We are working—I think the other question was related to infection-induced immunity and we are reviewing that science right now.

COLES: Very good. Thank you.

Well, that, unfortunately, was all we had time for in terms of audience questions, but I’ll, Rochelle, give you the set of final comments. I have thoroughly enjoyed our time together. You’re wonderful and, I’ve said a couple times, not just pragmatic but compassionate; I think that combination is really powerful at this moment. But as you look ahead, and none of us have a crystal ball, but gaze into the future just a little bit. You’ve had a lot of experience with viruses. You’re trained in that. You’ve been a leader at the academic level. What’s on the horizon for us for the next two to three years with regards to COVID, and what should we be on the lookout for, perhaps something that we’re not thinking about today? What’s in our future?
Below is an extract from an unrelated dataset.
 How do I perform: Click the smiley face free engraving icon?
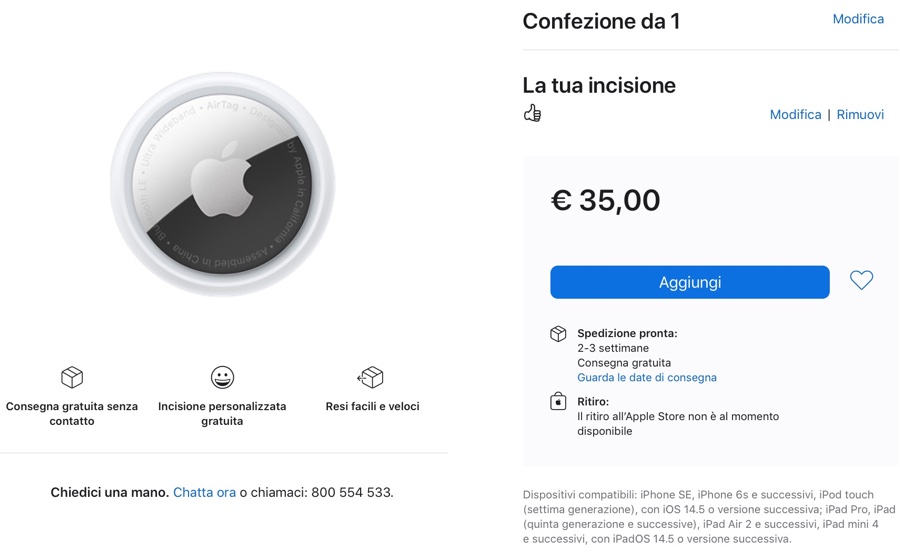222,377
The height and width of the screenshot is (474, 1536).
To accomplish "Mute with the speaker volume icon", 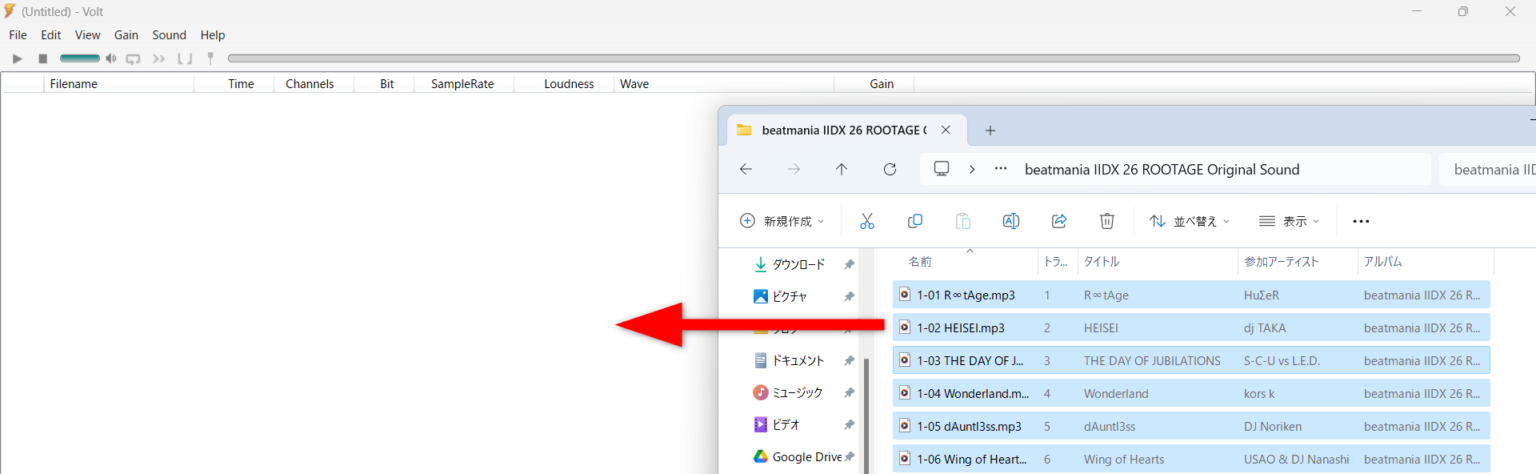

WALENSKY: You know, I think a lot of what is in our future depends on how we mobilize together as a society against not each other but against our common enemy—(laughs)—which is the virus. And so, you know, I think it’s very hard to predict behavior. We certainly are going to prepare for the worst and anticipate and work towards the best.

Maybe one of the things I’ll say in the years ahead, and just a quick plug for this agency that I’m just getting to know, and that is, you know, coming from a world of academia, you get to be on the podium when it’s your paper or you get to go to a meeting and meet, and the twelve thousand people at the CDC, I have an on-call data team; on Saturday night at eleven o’clock I can call and say I need a data point on this, and I’ll have it in an hour. And those are people whose names you’ll never know and whose work is to protect the American public. So it’s been an extraordinary gift for me to get to know the people of this agency. And what I will say is, we owe it to ourselves and our future to protect our public health. Resources, longitudinal, disease-diagnostic dollars to assist in our public health workforce infrastructure or laboratory infrastructure or data infrastructure are critically needed at this moment to protect us for whatever may come two to three years down the line.

COLES: Well, we are exactly on the hour. I won’t break our record. It’s been a delight, and thank you for joining us for this fascinating conversation. We really appreciate it. And we wish you every best as you manage the months and years ahead. Thank you so much.

WALENSKY: Thank you so very much, Tony. Great to chat.